Cette start-up française a trouvé l’arme fatale anti-Amazon

INTERVIEW – La start-up française Mirakl a levé 70 millions de dollars. Son logiciel permet aux commerçants de contrer Amazon et Alibaba. Philippe Corrot, cofondateur de la start-up, explique à Challenges à quoi vont servir les fonds levés.

C’est l’une des pépites de la French Tech. Créée en 2012, Mirakl, une société qui conçoit des places de marché clé en main pour les e-commerçants et qui compte parmi ses clients les géants Carrefour, Darty ou Conforama, vient de lever 70 millions de dollars. Philippe Corrot, son cofondateur, explique à Challenges quelles sont ses ambitions et à quoi vont servir ces fonds.
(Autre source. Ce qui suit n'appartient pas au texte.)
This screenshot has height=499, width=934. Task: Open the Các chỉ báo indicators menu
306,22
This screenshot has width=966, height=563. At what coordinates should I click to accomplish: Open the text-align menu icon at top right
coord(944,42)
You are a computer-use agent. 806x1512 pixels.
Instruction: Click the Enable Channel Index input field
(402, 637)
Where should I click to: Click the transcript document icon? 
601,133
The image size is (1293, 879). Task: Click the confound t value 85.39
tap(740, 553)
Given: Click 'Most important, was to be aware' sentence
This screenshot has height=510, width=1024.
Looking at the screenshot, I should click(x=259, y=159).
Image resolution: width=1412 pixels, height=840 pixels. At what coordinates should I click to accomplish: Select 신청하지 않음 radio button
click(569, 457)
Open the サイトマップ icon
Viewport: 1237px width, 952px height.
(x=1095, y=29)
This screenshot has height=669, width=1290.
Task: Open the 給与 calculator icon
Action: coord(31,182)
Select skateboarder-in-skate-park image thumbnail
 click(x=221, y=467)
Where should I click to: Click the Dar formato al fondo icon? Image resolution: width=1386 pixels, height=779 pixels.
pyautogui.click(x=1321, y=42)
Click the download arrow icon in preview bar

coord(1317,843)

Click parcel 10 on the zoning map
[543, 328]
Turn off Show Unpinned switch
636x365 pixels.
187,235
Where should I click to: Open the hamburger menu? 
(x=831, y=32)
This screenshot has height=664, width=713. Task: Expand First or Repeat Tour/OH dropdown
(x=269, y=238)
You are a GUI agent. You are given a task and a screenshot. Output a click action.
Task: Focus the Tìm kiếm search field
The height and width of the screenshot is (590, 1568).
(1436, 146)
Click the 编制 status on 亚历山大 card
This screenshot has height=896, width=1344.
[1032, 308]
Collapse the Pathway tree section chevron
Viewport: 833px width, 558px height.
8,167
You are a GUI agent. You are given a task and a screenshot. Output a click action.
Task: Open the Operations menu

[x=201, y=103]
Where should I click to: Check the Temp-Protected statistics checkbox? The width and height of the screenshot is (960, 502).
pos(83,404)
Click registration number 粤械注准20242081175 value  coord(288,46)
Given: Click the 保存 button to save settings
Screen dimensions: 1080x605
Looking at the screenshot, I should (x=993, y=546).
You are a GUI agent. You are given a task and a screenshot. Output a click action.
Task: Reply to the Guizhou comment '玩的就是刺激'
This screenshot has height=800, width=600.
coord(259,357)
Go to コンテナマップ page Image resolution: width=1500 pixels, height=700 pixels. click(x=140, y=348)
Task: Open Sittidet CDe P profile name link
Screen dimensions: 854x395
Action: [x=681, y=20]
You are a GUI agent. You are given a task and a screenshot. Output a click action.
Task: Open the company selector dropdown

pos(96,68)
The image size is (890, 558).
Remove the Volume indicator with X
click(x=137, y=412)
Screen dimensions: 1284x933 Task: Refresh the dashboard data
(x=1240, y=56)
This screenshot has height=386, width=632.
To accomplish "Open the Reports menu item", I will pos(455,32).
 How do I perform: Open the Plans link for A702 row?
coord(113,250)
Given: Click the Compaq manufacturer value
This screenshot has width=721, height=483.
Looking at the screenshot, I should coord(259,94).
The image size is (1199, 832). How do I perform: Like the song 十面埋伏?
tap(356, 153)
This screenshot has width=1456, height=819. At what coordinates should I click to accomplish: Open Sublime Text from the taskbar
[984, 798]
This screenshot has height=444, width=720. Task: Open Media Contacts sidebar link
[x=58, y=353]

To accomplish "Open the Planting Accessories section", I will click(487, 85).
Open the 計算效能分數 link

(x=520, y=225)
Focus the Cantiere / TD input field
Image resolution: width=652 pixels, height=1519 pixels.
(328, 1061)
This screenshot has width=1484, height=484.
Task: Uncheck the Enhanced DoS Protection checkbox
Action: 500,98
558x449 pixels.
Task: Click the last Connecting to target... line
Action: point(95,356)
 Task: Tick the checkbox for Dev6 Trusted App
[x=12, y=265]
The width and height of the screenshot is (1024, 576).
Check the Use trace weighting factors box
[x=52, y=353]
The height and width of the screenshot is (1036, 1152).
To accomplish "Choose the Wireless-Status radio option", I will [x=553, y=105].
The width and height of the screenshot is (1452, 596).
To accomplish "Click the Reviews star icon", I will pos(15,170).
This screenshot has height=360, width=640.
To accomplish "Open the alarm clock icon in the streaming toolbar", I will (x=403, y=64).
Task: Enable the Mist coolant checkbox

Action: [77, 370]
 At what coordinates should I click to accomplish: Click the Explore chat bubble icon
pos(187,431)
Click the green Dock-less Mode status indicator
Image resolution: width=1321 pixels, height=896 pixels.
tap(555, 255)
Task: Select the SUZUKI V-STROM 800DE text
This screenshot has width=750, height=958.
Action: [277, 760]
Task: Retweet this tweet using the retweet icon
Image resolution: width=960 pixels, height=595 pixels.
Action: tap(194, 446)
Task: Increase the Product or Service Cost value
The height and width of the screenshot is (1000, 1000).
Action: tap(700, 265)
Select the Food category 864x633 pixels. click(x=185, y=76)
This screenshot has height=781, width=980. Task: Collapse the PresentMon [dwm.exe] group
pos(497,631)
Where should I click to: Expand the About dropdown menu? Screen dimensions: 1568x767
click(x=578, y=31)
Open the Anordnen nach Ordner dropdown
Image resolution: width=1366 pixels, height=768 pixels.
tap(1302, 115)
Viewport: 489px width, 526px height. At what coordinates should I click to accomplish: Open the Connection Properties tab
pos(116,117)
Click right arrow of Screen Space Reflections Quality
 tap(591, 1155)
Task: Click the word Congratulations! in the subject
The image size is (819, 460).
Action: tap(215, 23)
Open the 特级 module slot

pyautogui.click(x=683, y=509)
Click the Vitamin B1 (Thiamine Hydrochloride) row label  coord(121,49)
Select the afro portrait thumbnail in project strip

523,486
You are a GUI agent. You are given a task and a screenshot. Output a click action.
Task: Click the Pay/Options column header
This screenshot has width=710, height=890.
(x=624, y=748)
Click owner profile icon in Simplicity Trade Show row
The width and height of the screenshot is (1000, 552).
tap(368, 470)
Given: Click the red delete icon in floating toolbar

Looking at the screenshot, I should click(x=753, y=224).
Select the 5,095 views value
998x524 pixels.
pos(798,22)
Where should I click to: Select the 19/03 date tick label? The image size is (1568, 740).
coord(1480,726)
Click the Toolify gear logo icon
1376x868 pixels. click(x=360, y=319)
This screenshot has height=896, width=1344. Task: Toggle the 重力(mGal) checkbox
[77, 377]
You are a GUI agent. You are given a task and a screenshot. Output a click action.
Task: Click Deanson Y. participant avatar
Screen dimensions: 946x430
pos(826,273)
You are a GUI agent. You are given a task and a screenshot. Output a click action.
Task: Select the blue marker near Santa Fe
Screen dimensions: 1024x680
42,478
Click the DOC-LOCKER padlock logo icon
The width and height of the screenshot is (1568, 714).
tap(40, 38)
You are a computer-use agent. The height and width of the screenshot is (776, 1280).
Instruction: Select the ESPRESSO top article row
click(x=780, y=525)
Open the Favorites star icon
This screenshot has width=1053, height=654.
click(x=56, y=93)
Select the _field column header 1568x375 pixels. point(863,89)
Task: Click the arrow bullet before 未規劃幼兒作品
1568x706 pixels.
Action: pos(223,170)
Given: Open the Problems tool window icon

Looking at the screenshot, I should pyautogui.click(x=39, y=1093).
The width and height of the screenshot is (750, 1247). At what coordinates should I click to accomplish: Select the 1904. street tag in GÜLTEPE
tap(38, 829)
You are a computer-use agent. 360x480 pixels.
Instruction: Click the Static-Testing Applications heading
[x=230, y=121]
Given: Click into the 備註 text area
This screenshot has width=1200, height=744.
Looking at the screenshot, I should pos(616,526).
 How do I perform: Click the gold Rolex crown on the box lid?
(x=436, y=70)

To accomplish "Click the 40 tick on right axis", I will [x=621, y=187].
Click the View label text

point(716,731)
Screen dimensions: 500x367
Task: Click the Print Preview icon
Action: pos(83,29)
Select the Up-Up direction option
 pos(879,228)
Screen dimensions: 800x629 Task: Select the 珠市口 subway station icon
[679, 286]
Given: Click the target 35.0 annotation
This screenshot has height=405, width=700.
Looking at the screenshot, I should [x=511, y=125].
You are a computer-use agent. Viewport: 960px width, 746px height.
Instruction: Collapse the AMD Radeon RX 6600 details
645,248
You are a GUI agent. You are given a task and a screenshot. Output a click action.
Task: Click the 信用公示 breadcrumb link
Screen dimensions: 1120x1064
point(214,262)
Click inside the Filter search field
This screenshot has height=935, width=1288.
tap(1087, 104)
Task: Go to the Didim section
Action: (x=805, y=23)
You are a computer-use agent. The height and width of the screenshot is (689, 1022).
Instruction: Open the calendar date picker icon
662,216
Challenges – Présent dans la sélection Challenges des 50 futures licornes françaises, Mirakl vient de lever 70 millions de dollars. Comment s’inscrit cette opération dans l’histoire de votre société ?

Philippe Corrot – Il s’agit de notre troisième levée de fonds après celles de 2012 et 2015, cette dernière s’étant élevée à 20 millions de dollars. Avec Bain Capital qui entre au tour de table aux cotés de nos investisseurs historiques, nous faisons le choix d’une croissance à l’américaine.

Restez vous majoritaire, avec le cofondateur Adrien Nussenbaum ?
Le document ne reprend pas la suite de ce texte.